2.4. Internet and Telephone

Conn et al. [64] suggest that interventions mediated by the Internet or telephones are less effective than the ones delivered face-to-face. Although Rhodes et al. [12] agree with these findings, they point out that practical issues limiting delivery should also be contemplated, especially when financial and human resources are not available to support in-person counseling. These are important considerations, since the high global burden of chronic diseases in low resource settings demands low-cost interventions targeting as many people as possible [10,65]. Accordingly, approaches using electronic health (eHealth) and mobile health (mHealth), such as mobile devices and smartphone applications (apps) are cost-effective in promoting physical activity engagement [66]. Indeed, well implemented telehealth and web-based tools (including but not being limited to telephone lines and e-mail communications) have been shown to properly translate how the best scientific evidence can be utilized by end users, in an effective and dynamic manner [67,68,69].

2.5. Increased Accessibility to Facilities and Environments

Urban planning, such as accessibility to fitness facilities and welcoming community environments is imperative in terms of physical activity engagement [12,70]. Interventions focusing on enhancing the access to fitness facilities have been shown to increase the levels of physical activity in adults of different ages, contributing to the primary and secondary prevention of chronic diseases [70,71]. In that regard, proximity to nearby parks, as well as access to public transportation play an important role [72].
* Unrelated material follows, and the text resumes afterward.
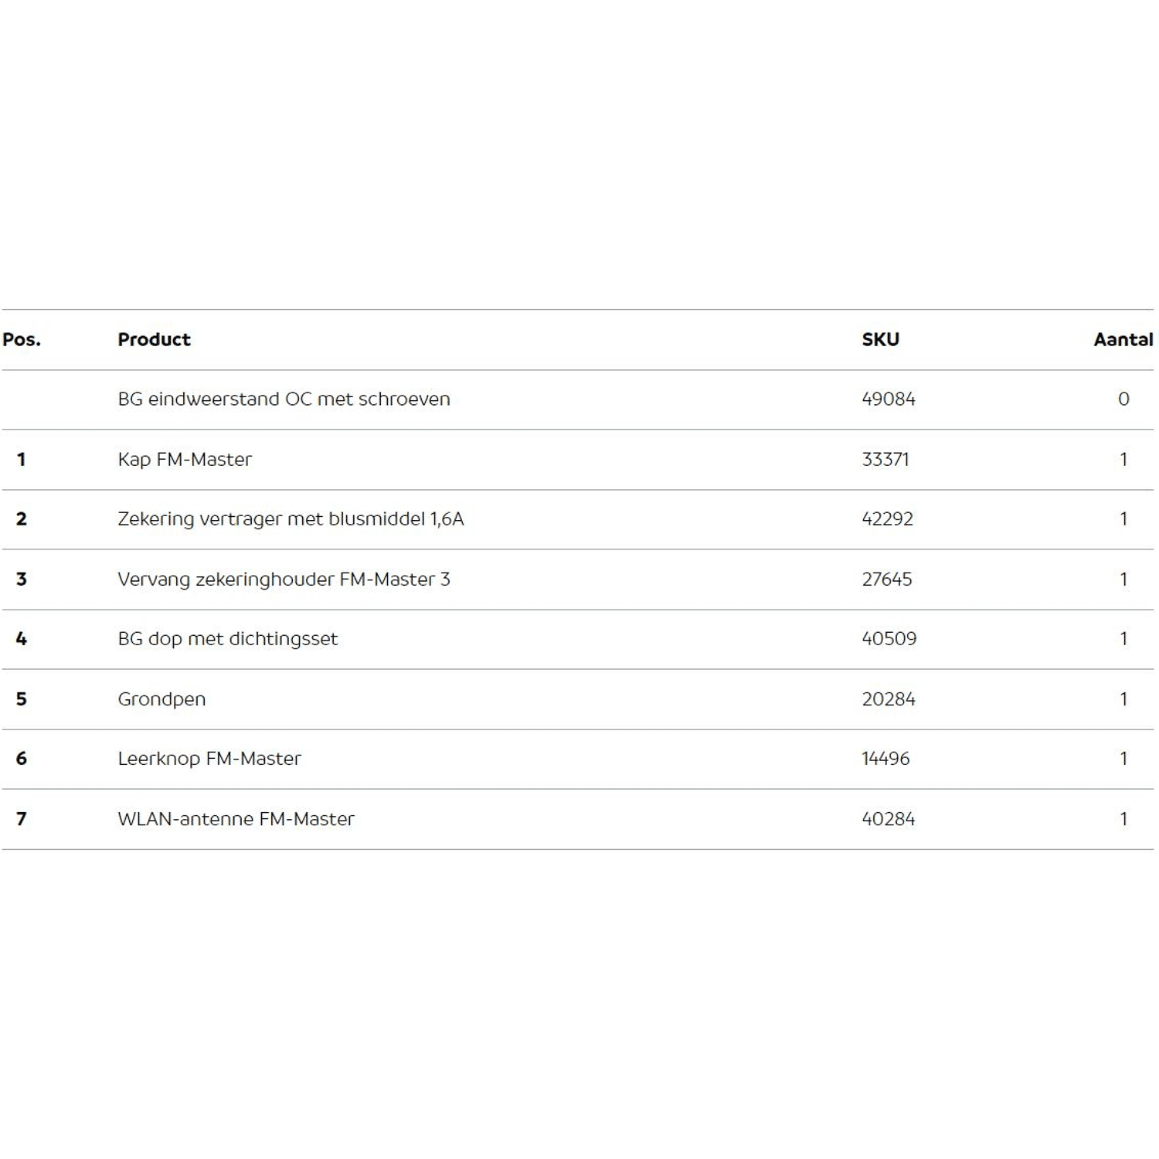Select SKU number 42292
1159x1159 pixels.
(887, 519)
2.6. Individual or Collective Approaches

Rhodes et al. [12] point out that interventions focusing only on physical activity are more effective than those targeting multiple behaviors. This is in accordance with findings pointing out that multiple health behavior change approaches still need more scientific support, since individuals possibly do not value the benefits of such approaches enough [73,74]. However, physical inactivity is amongst a few other fundamental health behaviors associated with the development of chronic conditions, such as an unhealthy diet and smoking [3]. Additionally, physical activity alone is not enough to prevent obesity, which is another risk factor for chronic diseases [75,76,77]. In fact, interventions tackling multiple behaviors for a common health goal, such as the prevention of certain chronic conditions, have led to significant change in multiple behaviors [74].
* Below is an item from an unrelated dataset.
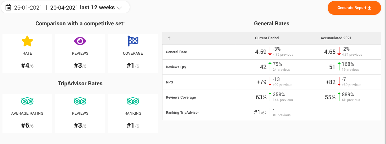Viewport: 386px width, 144px height.
Task: Click the Reviews Coverage row label
Action: tap(181, 98)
2.7. Social Pressures and Passive Approaches

When it comes to strategies considered unsuccessful to change physical activity, Michie et al. [49] agree with Conn et al. [64] by stating that passive strategies (when the participants simply receive information about the importance of being physically active) do not increase physical activity. Also, research suggests that interventions targeting how one perceives pressures from significant others—such as family and media—to perform a behavior (subjective norms) does not lead to a change in physical activity [36,78].

3. Conclusions

Overall, recent findings indicate that no isolated strategy is better than another concerning an increase in physical activity engagement [78]. Instead, it seems that a combination of approaches can lead to better outcomes [12,79]. In order to increase physical activity participation aiming at chronic disease prevention, the optimal strategy should make use of a number of proven approaches that are grounded in relevant theories and targeting the individual and their environment.